S&F : Certains discours immortalistes ou transhumanistes parlent de la mort comme d’une maladie à soigner. Ce discours est-il nouveau, et qu’apporte-t-il ?
F.C. : Non, ce n’est pas nouveau. Nombre de sociétés parlent de formes de vie au-delà de la mort, d’immortalité physique… Toutes les sociétés fabulent. Simplement, notre technologie qui prolonge, reproduit ou manipule le vivant alimente ces fables. Celles-ci répondent à nos angoisses et stimulent notre imagination, mais relèvent encore de la science-fiction. Ce sont des idées de luxe qui naissent dans nos sociétés privilégiées. Pour ceux qui vivent encore la mort comme quelque chose de violent et quotidien, ce rêve d’immortalité n’a pas de sens.
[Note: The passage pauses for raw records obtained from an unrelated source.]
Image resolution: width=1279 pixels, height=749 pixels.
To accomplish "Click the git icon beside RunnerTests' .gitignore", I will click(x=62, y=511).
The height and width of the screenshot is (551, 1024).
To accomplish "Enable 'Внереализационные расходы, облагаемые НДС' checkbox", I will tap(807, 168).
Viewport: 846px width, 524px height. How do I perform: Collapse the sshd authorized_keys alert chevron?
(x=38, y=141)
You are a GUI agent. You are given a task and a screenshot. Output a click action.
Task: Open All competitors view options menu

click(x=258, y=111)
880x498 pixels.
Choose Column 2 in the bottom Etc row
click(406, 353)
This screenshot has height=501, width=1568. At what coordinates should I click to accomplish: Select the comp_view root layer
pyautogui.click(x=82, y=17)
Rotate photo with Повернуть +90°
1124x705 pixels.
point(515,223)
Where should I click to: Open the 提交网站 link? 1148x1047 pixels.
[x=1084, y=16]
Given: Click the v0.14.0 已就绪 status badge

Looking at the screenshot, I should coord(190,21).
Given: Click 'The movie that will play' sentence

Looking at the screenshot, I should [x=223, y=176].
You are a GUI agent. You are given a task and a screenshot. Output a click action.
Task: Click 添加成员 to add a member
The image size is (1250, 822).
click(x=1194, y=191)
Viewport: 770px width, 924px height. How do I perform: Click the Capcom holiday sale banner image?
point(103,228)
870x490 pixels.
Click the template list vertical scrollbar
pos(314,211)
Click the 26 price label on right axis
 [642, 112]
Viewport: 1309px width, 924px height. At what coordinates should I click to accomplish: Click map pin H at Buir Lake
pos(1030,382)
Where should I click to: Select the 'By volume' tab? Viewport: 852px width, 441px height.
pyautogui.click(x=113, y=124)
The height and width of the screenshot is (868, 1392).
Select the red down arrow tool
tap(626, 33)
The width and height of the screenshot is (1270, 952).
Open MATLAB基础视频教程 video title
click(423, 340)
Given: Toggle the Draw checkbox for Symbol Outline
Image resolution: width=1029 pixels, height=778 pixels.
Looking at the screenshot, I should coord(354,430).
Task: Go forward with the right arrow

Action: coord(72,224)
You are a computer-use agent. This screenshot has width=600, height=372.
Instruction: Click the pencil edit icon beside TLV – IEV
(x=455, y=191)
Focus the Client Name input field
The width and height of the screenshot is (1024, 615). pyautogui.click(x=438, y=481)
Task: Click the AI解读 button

Toutes les sociétés fabulent. Simplement, notre technologie qui prolonge, reproduit ou manipule le vivant alimente ces fables. Celles-ci répondent à nos angoisses et stimulent notre imagination, mais relèvent encore de la science-fiction.
S&F : Imaginez que le comité de bioéthique soit sollicité à propos d’un traitement d’immortalité. Comment aborderiez-vous la situation ?
F.C. : Selon Michel Foucault, les sociétés modernes fonctionnent selon le principe de « faire vivre et laisser mourir » « Faire vivre » renvoie autant aux politiques hygiénistes qu’au recul de la peine de mort. Mais les décisions politiques impliquent aussi que certaines populations soient laissées de côté. Toute réflexion bioéthique doit en tenir compte.
Il faudrait demander aux auteurs de science-fiction de nous imaginer ce monde étrange, ultra stratifié et presque sans enfants. Cela pourrait nous aider à penser le nôtre.
Matériellement, une population immortelle qui se reproduirait à l’infini serait intenable. C’est difficile à penser mais j’y vois deux issues. L’une serait la guerre généralisée pour l’espace et les ressources. L’autre serait une restriction drastique, massive sur la reproduction humaine pour prévenir cette guerre. Comment et jusqu’où pourrait-on empêcher la reproduction humaine ? Qui reproduire ? Qui laisser vivre éternellement ? Décider politiquement — que ce soit autoritairement ou démocratiquement — de ces questions serait redoutable. Il faudrait demander aux auteurs de science-fiction de nous imaginer ce monde étrange, ultra stratifié et presque sans enfants. Cela pourrait nous aider à penser le nôtre.